→ **Exercise prompt**
Format the rows from the line with "You are a computer-use agent. 1316x921" up to and including the line with "will [18, 73]." as a Markdown table with the columns Row and Text, numbering each line and omitting blank lines.

## start Records supplied

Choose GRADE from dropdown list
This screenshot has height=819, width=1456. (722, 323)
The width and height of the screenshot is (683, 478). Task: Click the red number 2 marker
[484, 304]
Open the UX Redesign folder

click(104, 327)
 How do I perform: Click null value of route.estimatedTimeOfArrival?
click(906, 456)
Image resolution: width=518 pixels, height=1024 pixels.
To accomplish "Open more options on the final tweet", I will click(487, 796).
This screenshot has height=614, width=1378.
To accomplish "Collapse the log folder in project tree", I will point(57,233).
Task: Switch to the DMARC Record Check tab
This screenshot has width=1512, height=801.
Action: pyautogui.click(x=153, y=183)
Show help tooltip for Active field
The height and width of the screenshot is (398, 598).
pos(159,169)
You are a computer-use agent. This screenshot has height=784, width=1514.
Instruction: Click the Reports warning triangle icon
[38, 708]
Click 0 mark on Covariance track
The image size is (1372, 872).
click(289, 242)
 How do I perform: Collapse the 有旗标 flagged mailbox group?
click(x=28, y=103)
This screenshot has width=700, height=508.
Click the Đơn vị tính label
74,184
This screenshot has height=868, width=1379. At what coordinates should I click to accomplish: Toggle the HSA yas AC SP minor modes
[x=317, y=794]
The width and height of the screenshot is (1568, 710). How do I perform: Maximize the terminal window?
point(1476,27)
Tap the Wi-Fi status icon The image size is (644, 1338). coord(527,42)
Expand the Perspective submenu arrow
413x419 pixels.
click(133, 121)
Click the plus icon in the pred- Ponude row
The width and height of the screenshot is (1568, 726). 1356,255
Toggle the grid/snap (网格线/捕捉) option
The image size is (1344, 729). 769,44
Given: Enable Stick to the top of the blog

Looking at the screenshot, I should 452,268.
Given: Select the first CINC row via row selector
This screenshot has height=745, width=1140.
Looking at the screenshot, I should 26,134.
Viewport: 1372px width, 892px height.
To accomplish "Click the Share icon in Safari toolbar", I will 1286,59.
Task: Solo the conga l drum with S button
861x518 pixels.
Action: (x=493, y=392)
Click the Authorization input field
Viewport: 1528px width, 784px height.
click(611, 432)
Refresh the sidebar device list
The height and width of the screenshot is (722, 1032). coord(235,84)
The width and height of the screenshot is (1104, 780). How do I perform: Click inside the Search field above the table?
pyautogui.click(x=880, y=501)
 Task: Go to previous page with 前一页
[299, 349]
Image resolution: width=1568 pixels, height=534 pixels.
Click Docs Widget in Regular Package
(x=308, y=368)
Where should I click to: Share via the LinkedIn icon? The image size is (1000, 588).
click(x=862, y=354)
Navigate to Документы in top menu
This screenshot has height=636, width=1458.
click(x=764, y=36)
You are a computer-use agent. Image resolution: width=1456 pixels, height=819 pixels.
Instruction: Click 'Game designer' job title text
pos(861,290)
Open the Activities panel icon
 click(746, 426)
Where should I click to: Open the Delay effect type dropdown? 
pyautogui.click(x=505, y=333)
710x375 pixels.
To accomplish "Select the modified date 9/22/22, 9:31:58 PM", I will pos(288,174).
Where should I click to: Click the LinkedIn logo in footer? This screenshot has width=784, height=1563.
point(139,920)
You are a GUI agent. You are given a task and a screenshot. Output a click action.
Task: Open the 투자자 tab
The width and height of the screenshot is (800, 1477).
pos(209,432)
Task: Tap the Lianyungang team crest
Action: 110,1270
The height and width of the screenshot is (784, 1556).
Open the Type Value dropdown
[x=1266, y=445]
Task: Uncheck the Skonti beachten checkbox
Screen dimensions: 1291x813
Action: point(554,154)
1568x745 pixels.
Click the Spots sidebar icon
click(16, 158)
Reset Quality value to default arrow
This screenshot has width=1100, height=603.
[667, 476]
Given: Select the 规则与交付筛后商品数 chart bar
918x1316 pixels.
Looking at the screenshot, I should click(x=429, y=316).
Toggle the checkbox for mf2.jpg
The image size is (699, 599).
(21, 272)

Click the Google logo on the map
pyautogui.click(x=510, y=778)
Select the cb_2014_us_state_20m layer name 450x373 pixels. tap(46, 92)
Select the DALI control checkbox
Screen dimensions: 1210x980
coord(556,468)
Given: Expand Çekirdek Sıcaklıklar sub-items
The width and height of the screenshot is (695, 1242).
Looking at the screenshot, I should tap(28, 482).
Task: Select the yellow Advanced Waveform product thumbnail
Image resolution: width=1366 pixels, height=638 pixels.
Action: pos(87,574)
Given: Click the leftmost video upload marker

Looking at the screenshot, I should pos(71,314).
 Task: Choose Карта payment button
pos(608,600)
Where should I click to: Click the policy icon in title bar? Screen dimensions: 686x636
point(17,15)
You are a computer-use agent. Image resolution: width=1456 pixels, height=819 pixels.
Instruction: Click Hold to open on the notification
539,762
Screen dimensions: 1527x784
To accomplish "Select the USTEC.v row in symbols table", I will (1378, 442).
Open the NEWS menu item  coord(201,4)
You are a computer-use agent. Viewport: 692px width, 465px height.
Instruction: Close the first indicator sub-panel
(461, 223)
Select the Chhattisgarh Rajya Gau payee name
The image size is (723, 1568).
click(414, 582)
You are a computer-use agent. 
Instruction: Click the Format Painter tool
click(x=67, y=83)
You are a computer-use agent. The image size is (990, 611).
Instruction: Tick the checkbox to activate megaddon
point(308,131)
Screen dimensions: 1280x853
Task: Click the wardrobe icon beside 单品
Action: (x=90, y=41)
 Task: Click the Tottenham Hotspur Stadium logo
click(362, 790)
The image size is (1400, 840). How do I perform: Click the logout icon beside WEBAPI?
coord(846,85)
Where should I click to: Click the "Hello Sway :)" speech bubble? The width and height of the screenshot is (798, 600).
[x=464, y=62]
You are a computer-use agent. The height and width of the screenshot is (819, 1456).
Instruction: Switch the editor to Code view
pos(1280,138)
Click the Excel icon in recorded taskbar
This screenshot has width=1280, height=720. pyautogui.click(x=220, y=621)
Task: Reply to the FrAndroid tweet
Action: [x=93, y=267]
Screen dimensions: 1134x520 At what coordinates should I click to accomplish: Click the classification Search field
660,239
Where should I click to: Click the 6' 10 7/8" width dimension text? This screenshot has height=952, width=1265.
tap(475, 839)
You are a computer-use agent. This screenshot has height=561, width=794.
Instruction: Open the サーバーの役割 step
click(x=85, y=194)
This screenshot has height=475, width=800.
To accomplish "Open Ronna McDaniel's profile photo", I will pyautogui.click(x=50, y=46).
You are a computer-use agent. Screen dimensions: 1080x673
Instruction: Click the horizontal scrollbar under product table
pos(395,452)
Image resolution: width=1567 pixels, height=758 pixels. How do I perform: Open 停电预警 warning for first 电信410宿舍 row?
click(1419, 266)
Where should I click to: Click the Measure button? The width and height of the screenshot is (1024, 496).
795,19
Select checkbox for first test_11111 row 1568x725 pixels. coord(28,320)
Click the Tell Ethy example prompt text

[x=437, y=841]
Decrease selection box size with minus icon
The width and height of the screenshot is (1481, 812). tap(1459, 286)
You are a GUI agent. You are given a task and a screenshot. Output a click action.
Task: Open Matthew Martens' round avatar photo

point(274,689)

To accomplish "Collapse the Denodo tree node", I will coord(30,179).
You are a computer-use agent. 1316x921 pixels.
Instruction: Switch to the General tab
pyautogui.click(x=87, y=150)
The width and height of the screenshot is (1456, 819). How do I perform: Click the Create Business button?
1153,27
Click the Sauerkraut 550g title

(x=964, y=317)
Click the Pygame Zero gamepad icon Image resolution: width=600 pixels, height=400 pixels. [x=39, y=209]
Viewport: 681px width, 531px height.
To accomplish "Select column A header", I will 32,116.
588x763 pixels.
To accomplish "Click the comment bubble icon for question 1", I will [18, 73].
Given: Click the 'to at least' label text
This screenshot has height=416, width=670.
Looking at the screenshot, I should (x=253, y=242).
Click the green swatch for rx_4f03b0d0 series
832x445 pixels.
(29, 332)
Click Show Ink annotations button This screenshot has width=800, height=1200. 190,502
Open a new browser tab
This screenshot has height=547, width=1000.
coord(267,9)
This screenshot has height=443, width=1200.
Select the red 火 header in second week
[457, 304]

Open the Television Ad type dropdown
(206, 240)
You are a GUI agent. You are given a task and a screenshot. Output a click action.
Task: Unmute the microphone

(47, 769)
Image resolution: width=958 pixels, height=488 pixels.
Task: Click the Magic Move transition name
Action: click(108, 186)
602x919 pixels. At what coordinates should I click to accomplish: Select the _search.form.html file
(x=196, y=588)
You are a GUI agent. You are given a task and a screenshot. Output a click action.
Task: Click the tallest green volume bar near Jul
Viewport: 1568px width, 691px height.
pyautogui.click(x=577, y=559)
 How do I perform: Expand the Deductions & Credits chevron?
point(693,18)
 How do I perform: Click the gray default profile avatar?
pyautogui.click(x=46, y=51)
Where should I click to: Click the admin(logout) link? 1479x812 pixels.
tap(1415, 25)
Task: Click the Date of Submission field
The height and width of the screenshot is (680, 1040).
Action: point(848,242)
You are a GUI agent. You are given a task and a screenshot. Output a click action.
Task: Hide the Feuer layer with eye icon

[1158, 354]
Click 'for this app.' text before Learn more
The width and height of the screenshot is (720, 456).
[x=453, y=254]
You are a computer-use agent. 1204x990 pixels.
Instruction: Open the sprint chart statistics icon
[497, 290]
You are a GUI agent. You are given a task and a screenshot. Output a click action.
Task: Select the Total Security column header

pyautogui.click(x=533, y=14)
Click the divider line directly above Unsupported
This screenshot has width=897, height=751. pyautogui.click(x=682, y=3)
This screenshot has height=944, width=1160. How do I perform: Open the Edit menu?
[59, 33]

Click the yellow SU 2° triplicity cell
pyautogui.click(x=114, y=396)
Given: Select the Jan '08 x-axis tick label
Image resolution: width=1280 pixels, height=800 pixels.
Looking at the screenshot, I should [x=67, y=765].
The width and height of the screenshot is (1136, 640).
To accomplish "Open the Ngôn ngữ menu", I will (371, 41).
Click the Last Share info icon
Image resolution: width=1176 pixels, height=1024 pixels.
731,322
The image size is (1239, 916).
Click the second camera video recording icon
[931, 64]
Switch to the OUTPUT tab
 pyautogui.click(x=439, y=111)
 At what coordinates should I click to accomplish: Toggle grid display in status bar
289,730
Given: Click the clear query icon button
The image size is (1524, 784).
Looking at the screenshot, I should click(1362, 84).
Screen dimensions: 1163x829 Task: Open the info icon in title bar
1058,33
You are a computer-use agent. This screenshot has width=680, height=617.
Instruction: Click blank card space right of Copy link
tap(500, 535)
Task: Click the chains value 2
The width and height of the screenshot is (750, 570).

## end Records supplied

→ **Response to this exercise**
| Row | Text |
|---|---|
| 1 | You are a computer-use agent. 1316x921 pixels. |
| 2 | Instruction: Switch to the General tab |
| 3 | pyautogui.click(x=87, y=150) |
| 4 | The width and height of the screenshot is (1456, 819). How do I perform: Click the Create Business button? |
| 5 | 1153,27 |
| 6 | Click the Sauerkraut 550g title |
| 7 | (x=964, y=317) |
| 8 | Click the Pygame Zero gamepad icon Image resolution: width=600 pixels, height=400 pixels. [x=39, y=209] |
| 9 | Viewport: 681px width, 531px height. |
| 10 | To accomplish "Select column A header", I will 32,116. |
| 11 | 588x763 pixels. |
| 12 | To accomplish "Click the comment bubble icon for question 1", I will [18, 73]. |